This guide will help you distinguish between different types of library materials, including reference sources, books, and eBooks, trade publications, and scholarly journal articles

How to differentiate primary, secondary, and tertiary sources

Primary

Primary sources are videos, writing, etc. created by or with individuals who can provide eye-witness or first-hand accounts of events or information.

  • Examples- Diaries, recordings (audio or video), photos, interviews with witnesses, scholarly articles written by researchers detailing their evidence, meeting minutes, statistics, original documents, transcripts, etc.
  • Benefit- Direct transmission of information without other interpretation/misinterpretation
  • Concern- Limited perspective, requires you to correctly interpret and contextual the source

Secondary

Secondary sources build on primary sources and often incorporate multiple primary sources to provide context or analysis.

  • Examples- Second-hand news reports, popular and scholarly books that analyze and contextualize primary sources, biographies, commentaries, scholarly articles that discuss, review, or analyze evidence of others, data visualizations, etc. 
  • Benefit- Secondary sources can combine primary sources for a more complete understand of events or topics, offering analysis or context.
  • Concern- Secondary sources are inevitably influenced by the perspectives of those who are analyzing and contextualizing so it is important to be aware of their purpose (informing or persuading?).

Tertiary

Tertiary sources combine information from multiple primary and/or secondary sources to present consolidated summaries  of subjects for ease of access. Sometimes called reference sources or background sources.

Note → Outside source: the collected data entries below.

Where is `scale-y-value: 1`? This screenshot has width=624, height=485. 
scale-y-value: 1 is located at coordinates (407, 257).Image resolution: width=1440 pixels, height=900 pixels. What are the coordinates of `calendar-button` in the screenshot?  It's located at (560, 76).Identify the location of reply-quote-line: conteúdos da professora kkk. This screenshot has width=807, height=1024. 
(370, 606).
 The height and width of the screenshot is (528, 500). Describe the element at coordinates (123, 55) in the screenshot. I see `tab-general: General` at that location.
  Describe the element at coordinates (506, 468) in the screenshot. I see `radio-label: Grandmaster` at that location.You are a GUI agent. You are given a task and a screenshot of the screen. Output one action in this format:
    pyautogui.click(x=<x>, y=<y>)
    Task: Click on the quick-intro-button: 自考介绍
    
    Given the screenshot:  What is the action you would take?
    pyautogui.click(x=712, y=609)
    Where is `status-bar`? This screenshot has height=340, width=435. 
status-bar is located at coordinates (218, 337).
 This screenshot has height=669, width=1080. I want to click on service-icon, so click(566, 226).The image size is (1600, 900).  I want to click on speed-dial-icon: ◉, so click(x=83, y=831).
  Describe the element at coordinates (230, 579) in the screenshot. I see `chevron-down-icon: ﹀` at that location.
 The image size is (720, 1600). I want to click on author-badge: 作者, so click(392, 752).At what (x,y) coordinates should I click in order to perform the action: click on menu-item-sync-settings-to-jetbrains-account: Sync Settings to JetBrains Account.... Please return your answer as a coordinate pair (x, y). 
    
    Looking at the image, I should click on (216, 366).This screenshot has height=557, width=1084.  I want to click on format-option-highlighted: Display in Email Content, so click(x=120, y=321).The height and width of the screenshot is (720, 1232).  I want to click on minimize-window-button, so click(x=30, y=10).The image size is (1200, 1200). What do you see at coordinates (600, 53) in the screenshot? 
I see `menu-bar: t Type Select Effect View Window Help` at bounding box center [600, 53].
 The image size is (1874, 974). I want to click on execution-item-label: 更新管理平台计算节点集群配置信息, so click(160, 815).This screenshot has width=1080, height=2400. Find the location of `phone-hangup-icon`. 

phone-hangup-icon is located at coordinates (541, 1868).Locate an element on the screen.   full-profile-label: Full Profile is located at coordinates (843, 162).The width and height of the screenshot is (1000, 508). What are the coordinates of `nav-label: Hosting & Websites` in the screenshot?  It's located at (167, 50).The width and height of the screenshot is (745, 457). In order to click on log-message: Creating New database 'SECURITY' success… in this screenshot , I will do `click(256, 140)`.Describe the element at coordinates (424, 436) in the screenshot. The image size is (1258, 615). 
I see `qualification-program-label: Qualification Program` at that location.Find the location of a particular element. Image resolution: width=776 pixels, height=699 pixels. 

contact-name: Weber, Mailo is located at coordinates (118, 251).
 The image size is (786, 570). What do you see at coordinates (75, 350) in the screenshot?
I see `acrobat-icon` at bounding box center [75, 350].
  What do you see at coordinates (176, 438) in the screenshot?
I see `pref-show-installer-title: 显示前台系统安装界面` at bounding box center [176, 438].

  • Examples- Textbooks, encyclopedias, handbooks, manuals, factbooks, almanacs, etc.
  • Benefit- Excellent starting points for new topics. Efficiently organized, and often indexed collections with valuable vocabulary and topic overviews. Usually provide lists of references allowing readers to backtrack to primary sources. Reliable tertiary sources provided balanced or objective perspectives. 
  • Concerns- Tertiary sources are well removed from the original source and may have multiple layers of interpretation embedded.